Quote the listing below word for word, from its first line through the line containing "y-axis-title: Delta E", including both of those lines. Leave out the pictures.

--- --- ---

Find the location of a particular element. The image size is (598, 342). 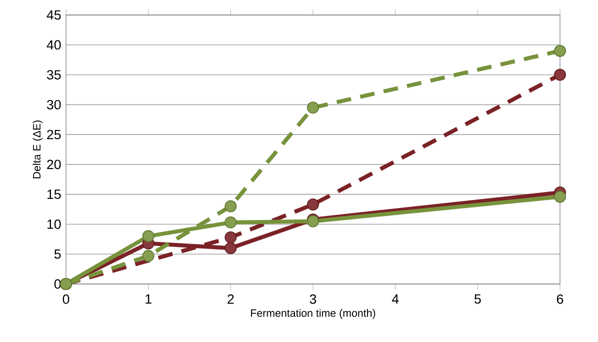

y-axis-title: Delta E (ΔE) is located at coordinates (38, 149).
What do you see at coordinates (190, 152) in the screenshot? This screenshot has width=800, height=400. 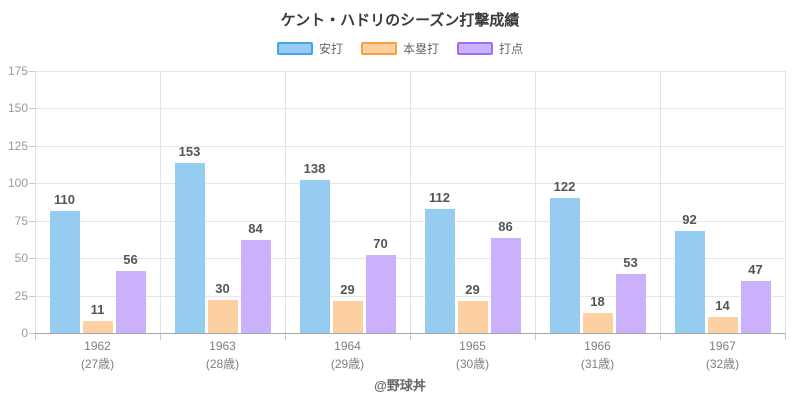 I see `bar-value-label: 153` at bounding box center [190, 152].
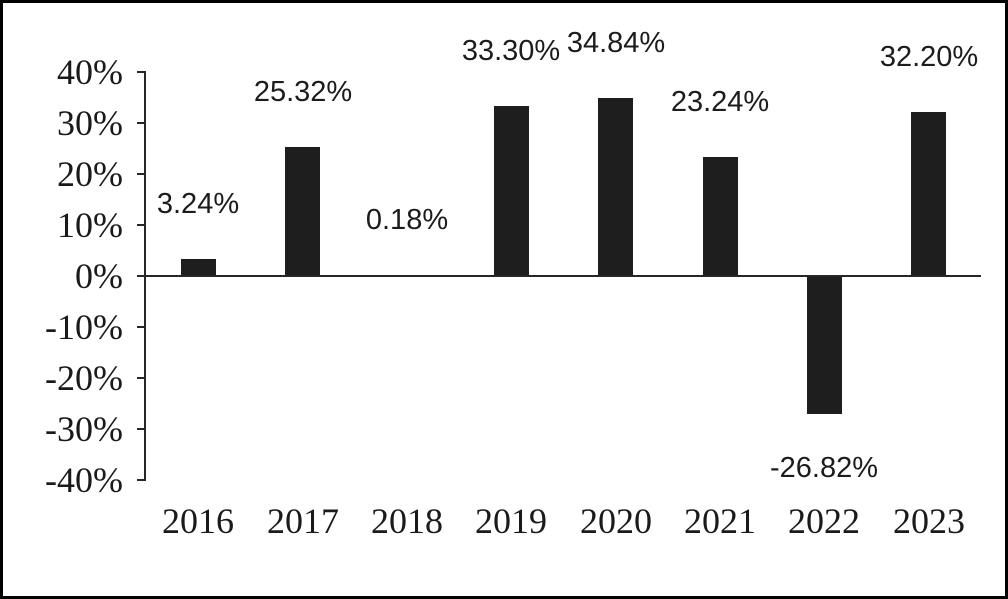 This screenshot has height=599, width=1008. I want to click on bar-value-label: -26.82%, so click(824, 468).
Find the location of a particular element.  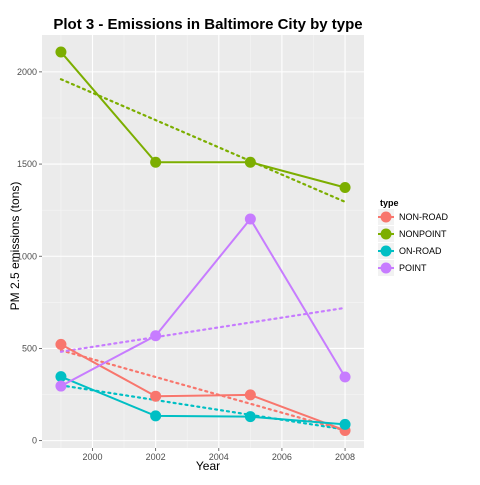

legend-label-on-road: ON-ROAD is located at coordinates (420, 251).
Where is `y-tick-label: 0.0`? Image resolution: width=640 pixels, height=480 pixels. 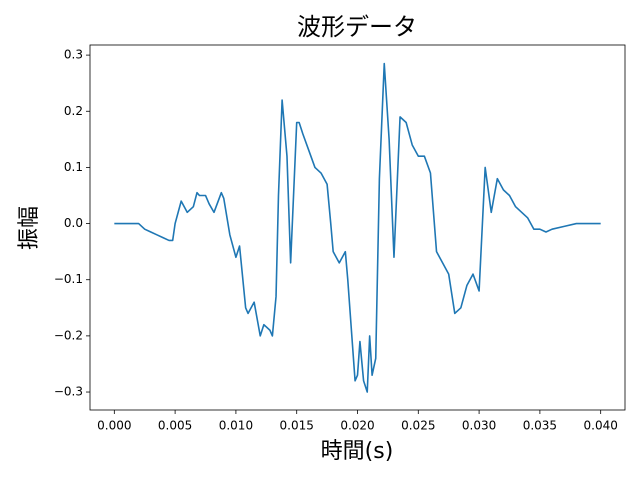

--- --- ---

_ANSWER SECTION_
Find the location of a particular element. The image size is (598, 342). 

y-axis-title: Delta E (ΔE) is located at coordinates (38, 149).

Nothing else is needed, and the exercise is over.